The impact of the new US anti-corruption strategy on Latin America
Focusing on anti-corruption requires some tough tradeoffs.
The White House issued a new Strategy on Countering Corruption. And it’s good. The Biden administration has already made countering corruption a “core national security interest.” The new strategy document outlines five strategic pillars and then a bunch of specific actions under each pillar that they hope to accomplish. As far as strategy documents go, big thumbs up.
This document should help define US policy towards Latin America moving forward. Assuming the Biden administration is serious about implementing this (and I think they are), what can Latin American governments and companies operating in the region expect?
An increase in corruption investigations. Putting more resources towards anti-corruption means there almost certainly will be an increase in the number of corruption investigations occurring. Some prosecutions may occur in the US. Others may occur in the region as US investigators and regional investigators backed with US funds and political support take on corrupt actors in their home countries.
An increasing number of sanctioned corrupt officials. The US is already pushing forward with using sanctions against corrupt officials and this document suggests this trend will increase. It’s not clear that sanctions do much to deter, prevent, or undo corruption. But sanctioning corrupt officials is arguably better than letting them operate in impunity and better than sectoral or other large-scale sanctions that impact populations and economies more broadly. The sanctions process will increase compliance costs for some companies and create second order effects in which some individuals are debanked or deplatformed or cannot obtain work out of concerns about increased sanctions processes and prosecutions.
An increase in threats, political retribution and violence against anti-corruption actors. While this new strategy promises attention and resources to protect anti-corruption actors, the corrupt know that swift and brutal repression and reprisals are among their most likely successful counter-strategies. The US needs to expect that violence and political maneuvering will increase swiftly and make protecting anti-corruption actors a priority.
The full politicization of anti-corruption.
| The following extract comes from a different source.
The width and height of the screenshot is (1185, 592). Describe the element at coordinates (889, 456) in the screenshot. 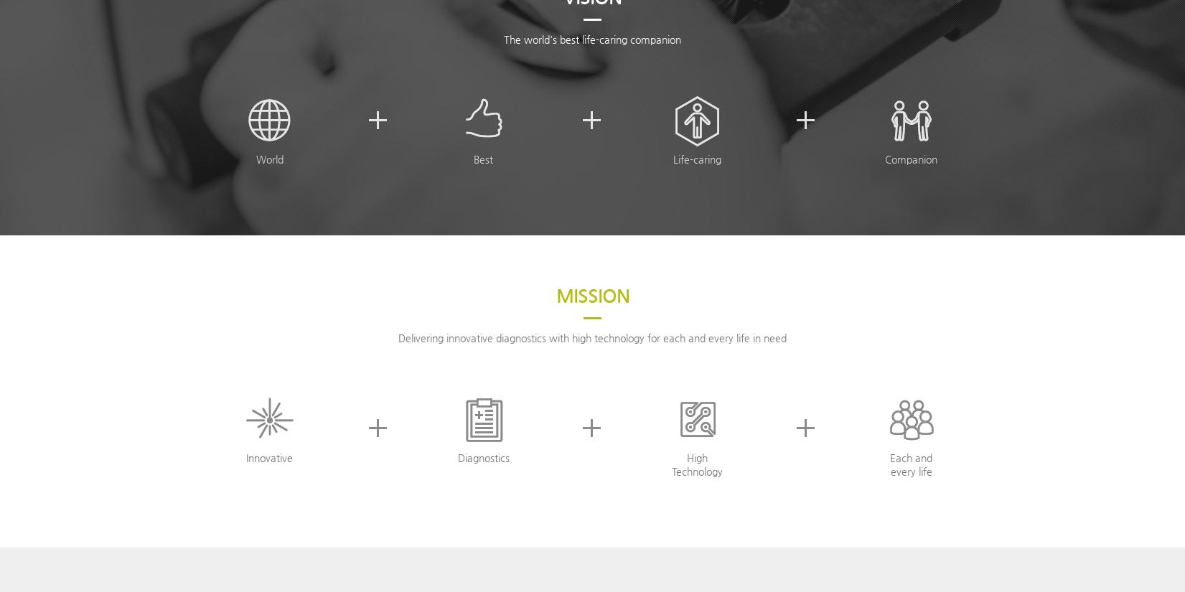

I see `'Each and'` at that location.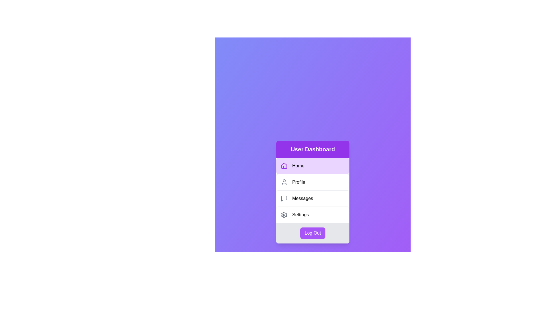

Political actors already use the anti-corruption mantra to take on their opponents, and the new strategic focus by the Biden administration is going to encourage that trend. In the short term, sometimes it’s a good thing. A politicized anti-corruption investigation and prosecution is often better than a pact among corrupt actors to allow each other to operate with impunity. However, the politicization often quickly devolves into acts of political power and control where semi-democratic regimes can justify their more autocratic actions in the name of anti-corruption.
A potential increase in investigations against US companies as retribution. US companies operating in the hemisphere, even if they are not involved in corruption, must consider the potential that they will be targeted for “anti-corruption” prosecutions as a countermeasure by corrupt actors in the hemisphere.
In addition to the above, there is plenty this anti-corruption strategy won’t do in the short term. There is no magical end to corruption. Corrupt and authoritarian regimes won’t suddenly fall because the US is spending more resources investigating and prosecuting their networks. Progress will take years of work.
Meanwhile, there will be some tradeoffs. If everything is going smoothly, that signals that “anti-corruption” is just rhetoric, not reality. If the US treats this anti-corruption strategy seriously, not just as a club to beat antagonistic governments over the head, there will be limitations on security and counter-narcotics cooperation as well as migration issues. There may be restrictions on trade and economic cooperation due to corruption concerns. There will be investigations and prosecutions of US allies that sometimes benefit antagonistic governments.
If it’s working, this strategy should cause a bit of economic pain and diplomatic discomfort. That’s not a typical measure of effectiveness, but it’s one that we’ll hopefully see in the short term.